Private cloud: As the name implies, a private cloud provider will maintain services, applications, and computing resources on a private network that is dedicated to a single organization. The biggest benefit of this is that organizations can exercise greater control and security. Large organizations like government organizations, financial institutions, and healthcare providers that are custodians of sensitive client data prefer to opt for private clouds.

Public clouds: A public cloud allows multiple organizations to share computing resources off-site. The greatest advantage this has for businesses is that they can achieve greater efficiency and scale easily at lower costs. This model is often used by small or medium-sized businesses that need to launch their products or services in the market quickly without investing heavily in computing resources.

Hybrid clouds: A hybrid cloud combines the best of both worlds. It allows organizations to decide which aspects of their business they want to run on a public cloud and which they’d prefer to house privately. Hybrid clouds are best suited for organizations that deal with confidential information but have fluctuating requirements, like e-commerce businesses. By 2021, 75% of mid-sized and large organizations will have adopted a multi-cloud or hybrid IT strategy.

Community clouds: In this model, the cloud is shared by multiple customers or organizations, supporting a specific community of users. It’s an ecosystem that provides a secure space for members that share common goals and have similar security, compliance, and performance requirements. This model is usually used by educational institutions, central banks, and government departments.

How to make the transition?

Making the transition to the cloud is an ambitious undertaking, not a one-off tactical decision. You will need to implement a comprehensive strategy in order to get the full value of the cloud.

Several challenges can derail the transition process. These include:

  • Thinking of the cloud as just an IT solution instead of a business solution

  • Lack of clarity and planning and a failure to understand what a digital transformation looks like in the context of your industry and company

  • Incomplete evaluation of your current app portfolio and a poor assessment on how to adapt them to the new environment

The following steps can help organizations devise a successful cloud transition strategy:

1. Articulate your cloud adoption goals, both from the business and IT perspective. To decide the optimal way forward, craft outcome-oriented goals depending at what stage your company is at. You may be just starting to experiment with digital transformation or already be part of the way there.

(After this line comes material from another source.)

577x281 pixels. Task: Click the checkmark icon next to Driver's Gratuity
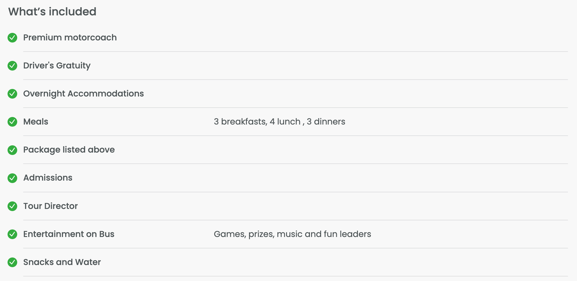12,66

2. Evaluate the readiness of your existing applications for the cloud to discern application mapping and dependencies. You can identify applications as cloud-native, cloud-resilient, cloud-friendly, cloud-ready, and cloud-hostile.

3. Choose your migration strategy from among these 5 Rs.

    • Rehost: take applications from the current environment and shift them onto the cloud

    • Revise: support legacy modernization by extending or modifying the existing code

    • Rearchitect: reuse languages, frameworks, and containers

    • Rebuild: discard legacy applications and rebuild applications from scratch using cloud services

    • Replace: substitute an existing application with commercial software that is delivered as a service

4. Design a culture for the transition by addressing management, training the existing workforce, or hiring cloud experts. Senior management shift their IT behavior and mindset from traditional, fragmented, and cumbersome processes to more agile, flexible ones.

Transition for a competitive advantage

Cloud computing enables innovation at a faster pace and lower cost. It allows organizations to have a more manageable IT footprint. Moving to the cloud means moving to an environment where a new product or update takes just days or even minutes to launch instead of months as can be the case with traditional IT setups. Being on the cloud allows businesses to plan capacity around actual consumption. It has changed how engineering teams address problems and made businesses more responsive to customer needs. From flexibility to efficiency, the cloud has proven over the years to give organizations a distinct advantage where innovation is not limited by a lack of computing resources.